Structures built by animals are extended phenotypes, and animal behavior can be better understood by recording the temporal development of structure construction. For most subterranean and wood-boring animals, these structures consist of gallery systems, such as burrows made by mice, tunnel foraging by termites, and nest excavation in ants. Measurement of the length development of such structures is often performed manually. However, it is time-consuming and cognitively costly to track length development in nested branching structures, hindering the quantitative determination of temporal development. Here, I introduce TManual, which aids the manual measurement of structure length development using a number of images. TManual provides a user interface to draw gallery structures and take over all other processes handling input datasets (e.g., zero-adjustment, scaling the units, measuring the length, assigning gallery identities, and extracting network structures).
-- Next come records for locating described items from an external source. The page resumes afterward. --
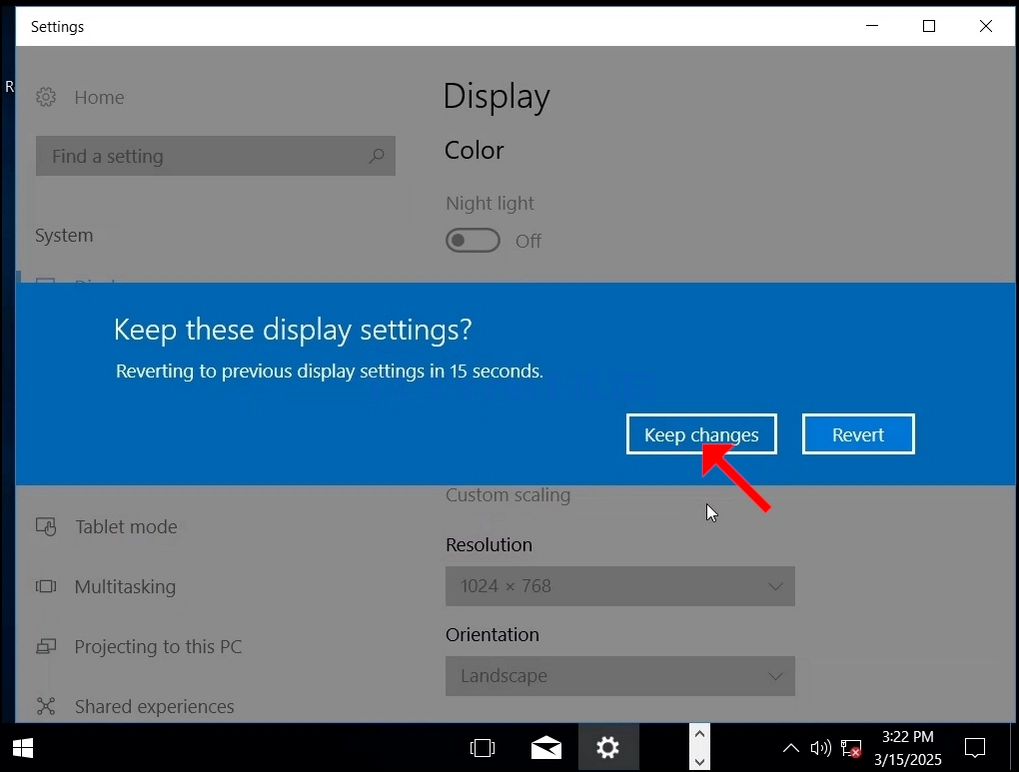Click the Revert button
Viewport: 1019px width, 772px height.
click(858, 434)
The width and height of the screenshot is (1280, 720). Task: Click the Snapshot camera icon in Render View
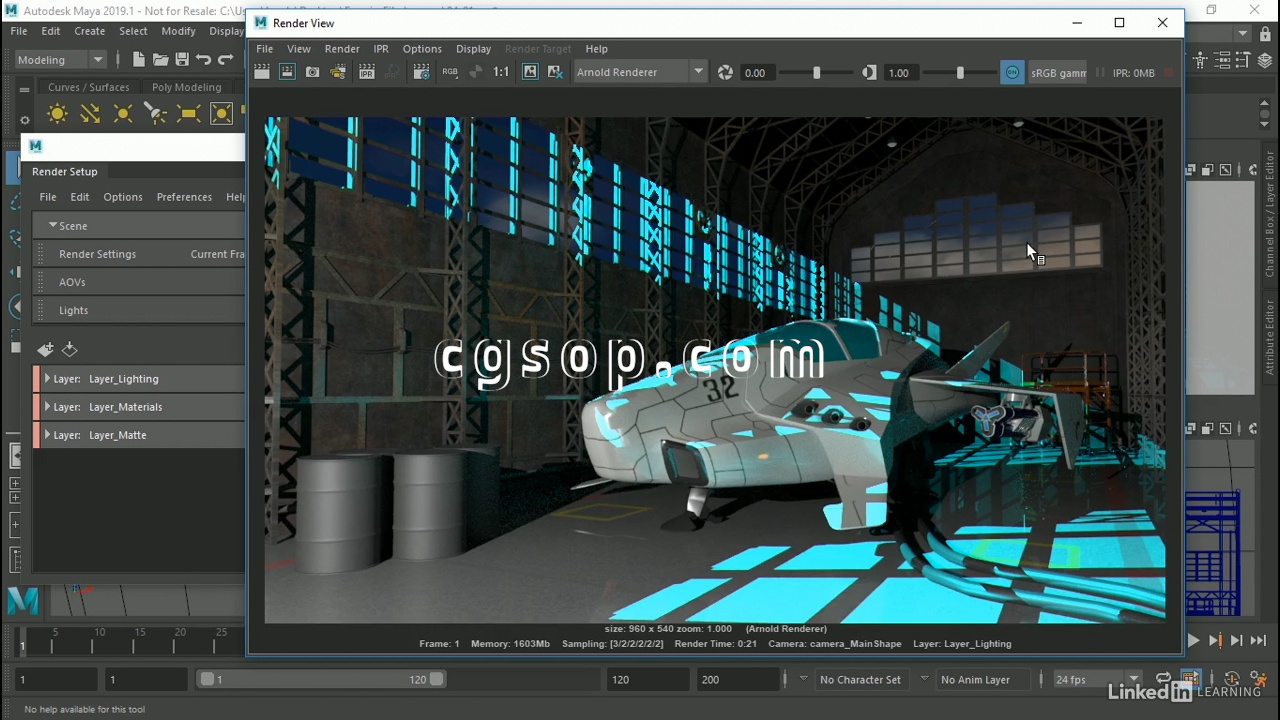[x=312, y=72]
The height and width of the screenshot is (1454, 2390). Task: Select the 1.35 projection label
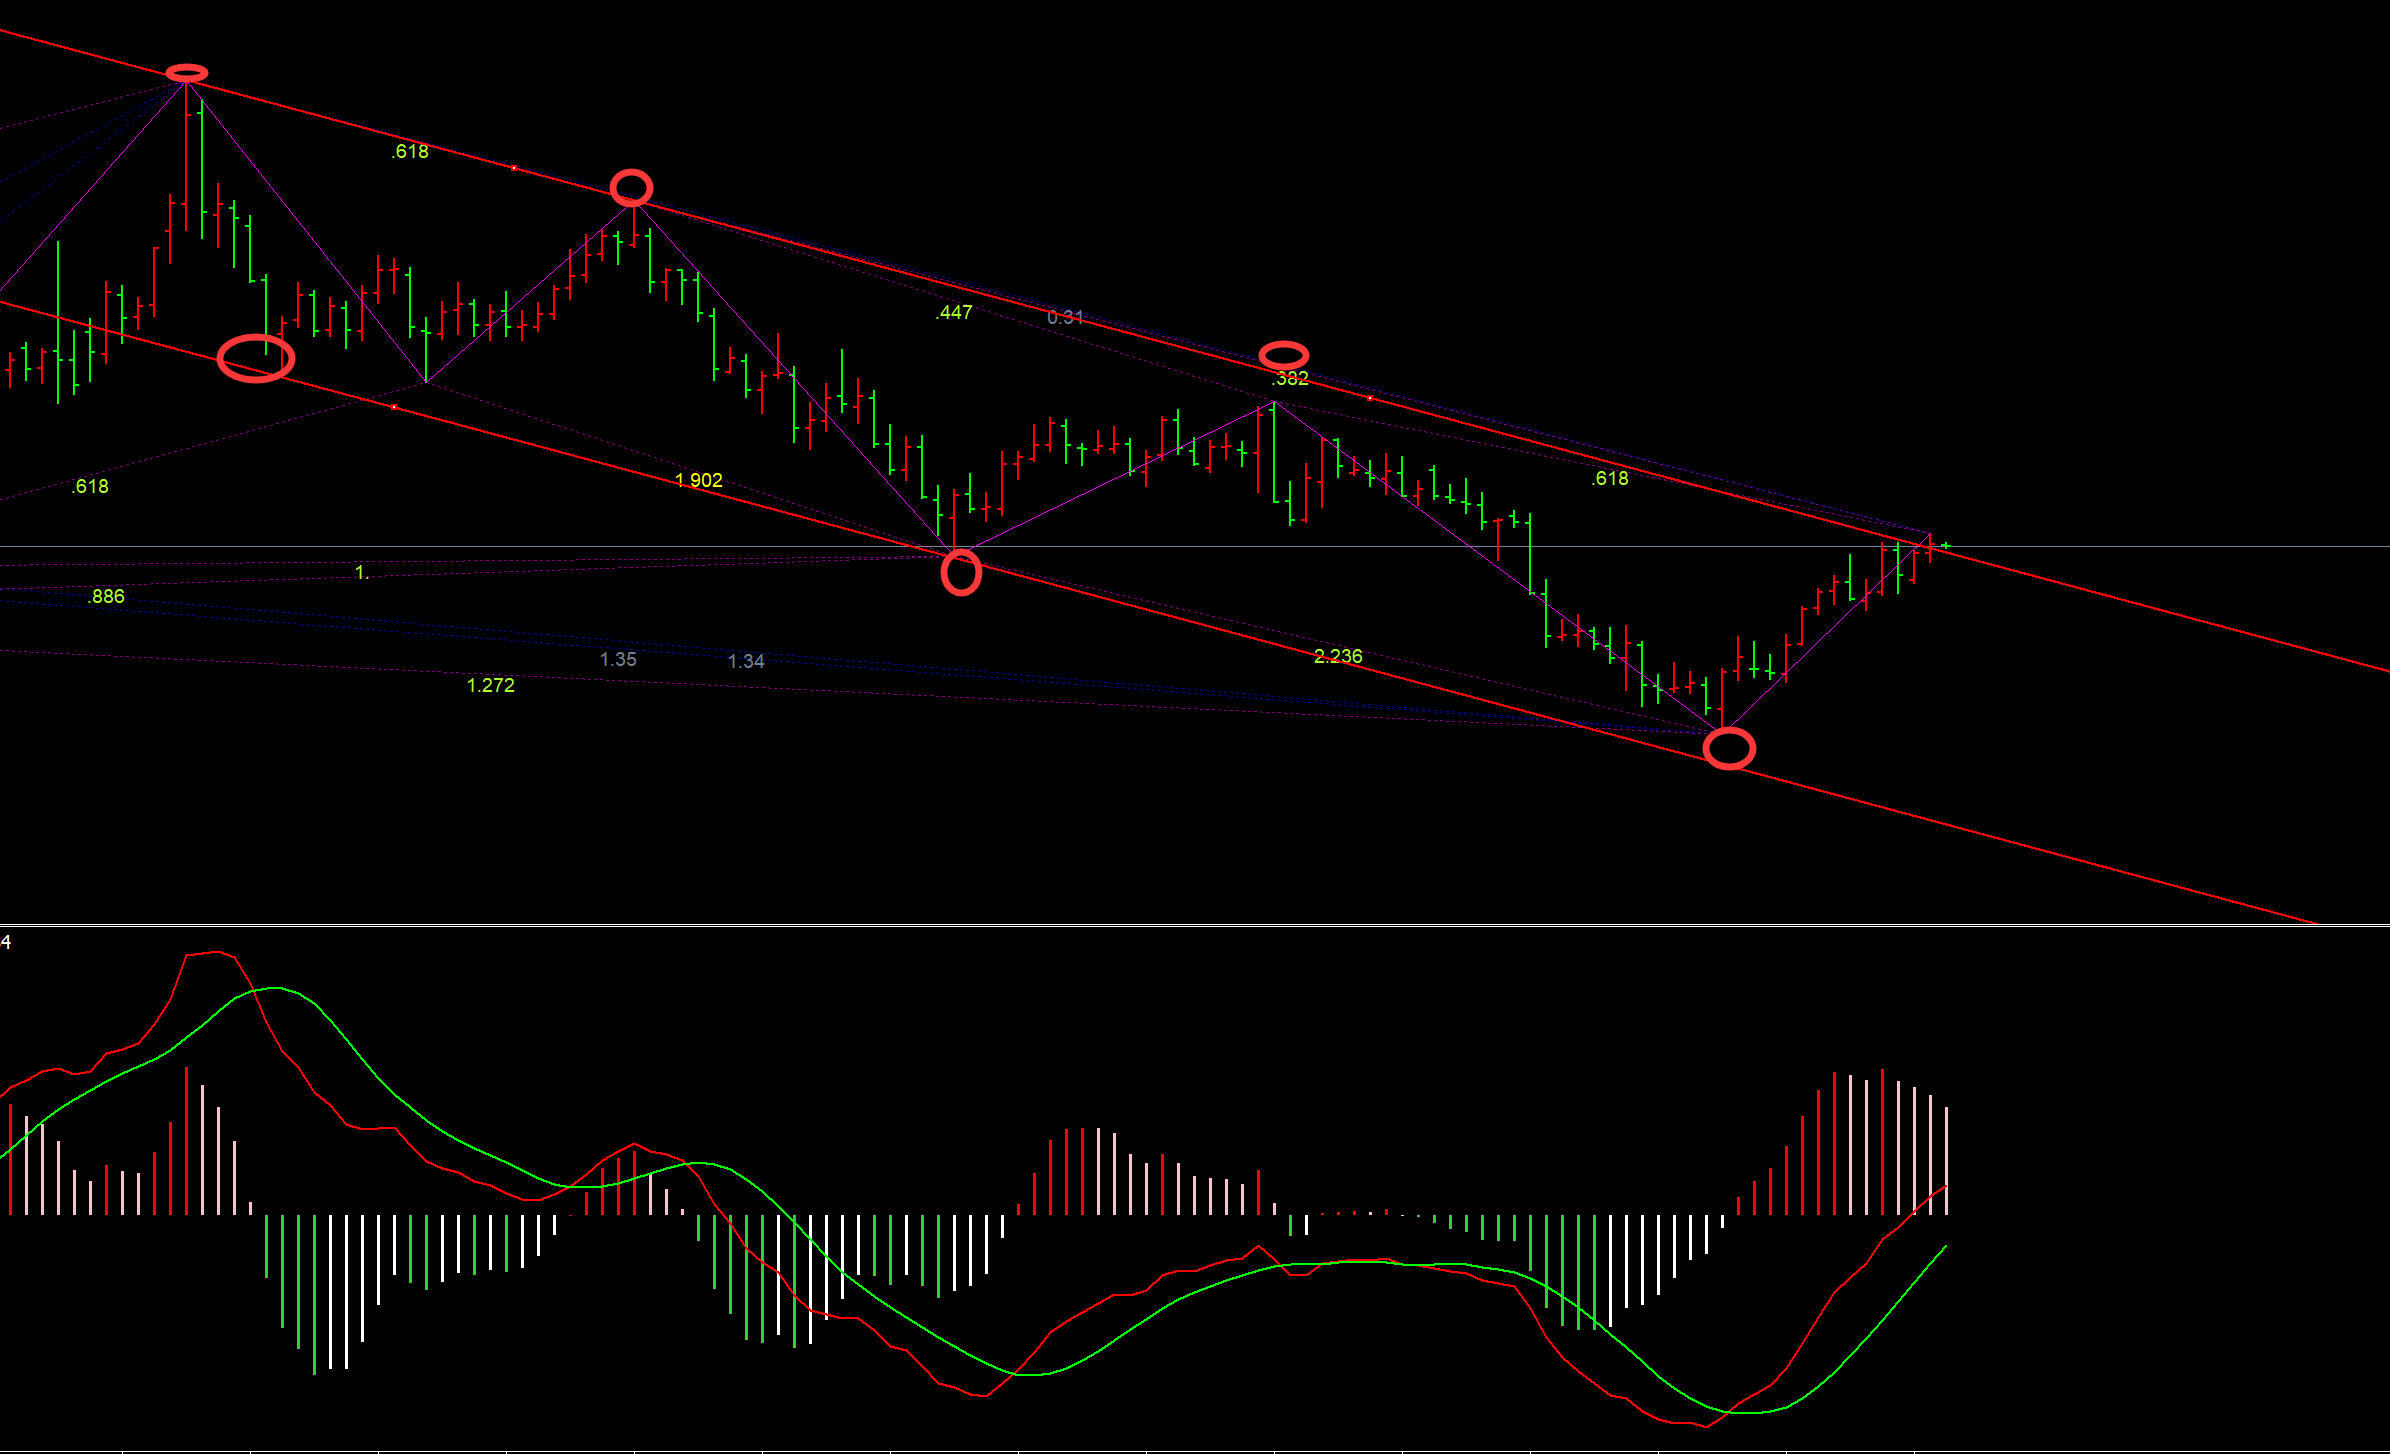[618, 659]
Thus, users can focus on the measuring process without interruptions. As examples, I provide the results of the analysis of a dataset of tunnel construction by three termite species after successfully processing 1125 images in ~3 h. The output datasets clearly visualized the interspecific variation in tunneling speed and branching structures. Furthermore, I applied TManual to a complex gallery system by another termite species and extracted network structures. Measuring the lengths of objects from images is an essential task in biological observation. TManual helps users handle many images in a realistic time scale, enabling a comparative analysis across a wide array of species. TManual does not require programming skills and outputs a tidy data frame in CSV format. Therefore, it is suitable for any user who wants to perform image analysis for length measurements.